# What the task asks:
Your answer must be the exact lines from the one holding "Where should I click to: Click the 100%" through the final line of the records below, both included, and nothing more.

- Opening Delimiter -

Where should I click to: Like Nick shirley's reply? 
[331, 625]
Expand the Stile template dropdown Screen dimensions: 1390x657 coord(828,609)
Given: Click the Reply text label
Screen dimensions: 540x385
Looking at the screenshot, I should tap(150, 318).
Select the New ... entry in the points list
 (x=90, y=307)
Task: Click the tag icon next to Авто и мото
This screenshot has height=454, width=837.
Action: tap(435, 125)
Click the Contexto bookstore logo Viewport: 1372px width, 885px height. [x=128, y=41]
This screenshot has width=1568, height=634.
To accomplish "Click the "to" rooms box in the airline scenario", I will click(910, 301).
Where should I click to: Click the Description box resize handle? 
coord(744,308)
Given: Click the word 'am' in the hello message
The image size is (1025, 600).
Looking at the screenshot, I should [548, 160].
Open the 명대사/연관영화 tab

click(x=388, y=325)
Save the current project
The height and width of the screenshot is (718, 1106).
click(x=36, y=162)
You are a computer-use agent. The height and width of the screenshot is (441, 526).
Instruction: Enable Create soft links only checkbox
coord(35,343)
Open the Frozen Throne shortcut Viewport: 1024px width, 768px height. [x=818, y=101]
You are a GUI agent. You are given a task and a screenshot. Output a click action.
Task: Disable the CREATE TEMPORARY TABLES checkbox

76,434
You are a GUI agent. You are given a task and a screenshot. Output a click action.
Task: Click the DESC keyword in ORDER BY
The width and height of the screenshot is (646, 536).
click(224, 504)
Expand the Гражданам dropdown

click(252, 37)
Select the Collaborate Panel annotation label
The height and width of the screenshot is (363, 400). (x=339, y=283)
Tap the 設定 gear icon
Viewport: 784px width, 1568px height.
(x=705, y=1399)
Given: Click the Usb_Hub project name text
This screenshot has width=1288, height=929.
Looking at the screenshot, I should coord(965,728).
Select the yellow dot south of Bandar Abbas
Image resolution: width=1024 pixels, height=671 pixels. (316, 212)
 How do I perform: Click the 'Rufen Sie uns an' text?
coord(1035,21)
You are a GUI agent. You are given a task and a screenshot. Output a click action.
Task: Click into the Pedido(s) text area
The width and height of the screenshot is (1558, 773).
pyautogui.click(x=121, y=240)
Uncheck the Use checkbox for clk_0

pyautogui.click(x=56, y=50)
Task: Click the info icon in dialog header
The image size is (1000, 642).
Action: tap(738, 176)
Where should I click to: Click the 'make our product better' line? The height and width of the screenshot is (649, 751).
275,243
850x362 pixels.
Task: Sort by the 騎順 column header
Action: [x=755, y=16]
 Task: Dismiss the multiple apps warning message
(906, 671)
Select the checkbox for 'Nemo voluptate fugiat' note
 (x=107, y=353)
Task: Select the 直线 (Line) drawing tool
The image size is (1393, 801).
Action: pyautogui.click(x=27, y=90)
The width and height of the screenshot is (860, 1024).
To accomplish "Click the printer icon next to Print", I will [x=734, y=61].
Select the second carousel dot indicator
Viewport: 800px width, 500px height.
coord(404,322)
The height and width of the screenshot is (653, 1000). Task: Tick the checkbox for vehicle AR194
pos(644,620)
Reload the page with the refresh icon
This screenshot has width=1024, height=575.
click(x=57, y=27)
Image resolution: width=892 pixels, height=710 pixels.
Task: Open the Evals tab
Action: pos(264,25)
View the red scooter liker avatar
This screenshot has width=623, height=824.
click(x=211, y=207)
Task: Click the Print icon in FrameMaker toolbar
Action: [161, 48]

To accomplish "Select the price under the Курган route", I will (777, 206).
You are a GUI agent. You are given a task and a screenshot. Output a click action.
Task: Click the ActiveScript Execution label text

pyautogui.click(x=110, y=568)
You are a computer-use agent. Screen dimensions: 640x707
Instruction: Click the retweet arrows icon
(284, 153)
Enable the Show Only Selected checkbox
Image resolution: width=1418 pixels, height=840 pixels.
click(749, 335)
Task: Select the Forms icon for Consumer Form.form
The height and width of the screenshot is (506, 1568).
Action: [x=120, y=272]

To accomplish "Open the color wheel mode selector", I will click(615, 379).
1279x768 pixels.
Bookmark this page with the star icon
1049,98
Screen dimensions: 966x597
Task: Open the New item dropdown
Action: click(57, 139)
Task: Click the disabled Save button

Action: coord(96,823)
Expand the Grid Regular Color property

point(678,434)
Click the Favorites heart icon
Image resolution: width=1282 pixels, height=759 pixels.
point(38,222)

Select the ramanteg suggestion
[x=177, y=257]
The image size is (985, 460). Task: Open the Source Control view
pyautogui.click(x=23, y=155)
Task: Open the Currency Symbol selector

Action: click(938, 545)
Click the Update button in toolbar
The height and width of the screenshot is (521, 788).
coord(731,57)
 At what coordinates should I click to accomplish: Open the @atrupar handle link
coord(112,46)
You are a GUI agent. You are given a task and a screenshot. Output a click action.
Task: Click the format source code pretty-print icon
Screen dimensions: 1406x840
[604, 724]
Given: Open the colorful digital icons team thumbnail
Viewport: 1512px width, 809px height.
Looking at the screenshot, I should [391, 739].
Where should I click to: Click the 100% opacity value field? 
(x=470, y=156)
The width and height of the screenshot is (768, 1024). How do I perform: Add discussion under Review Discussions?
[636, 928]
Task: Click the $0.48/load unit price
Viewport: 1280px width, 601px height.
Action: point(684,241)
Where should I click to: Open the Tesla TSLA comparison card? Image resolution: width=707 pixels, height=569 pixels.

- Closing Delimiter -

# The completed task:
Where should I click to: Click the 100% opacity value field? 
(x=470, y=156)
The width and height of the screenshot is (768, 1024). How do I perform: Add discussion under Review Discussions?
[636, 928]
Task: Click the $0.48/load unit price
Viewport: 1280px width, 601px height.
Action: point(684,241)
Where should I click to: Open the Tesla TSLA comparison card? Image resolution: width=707 pixels, height=569 pixels.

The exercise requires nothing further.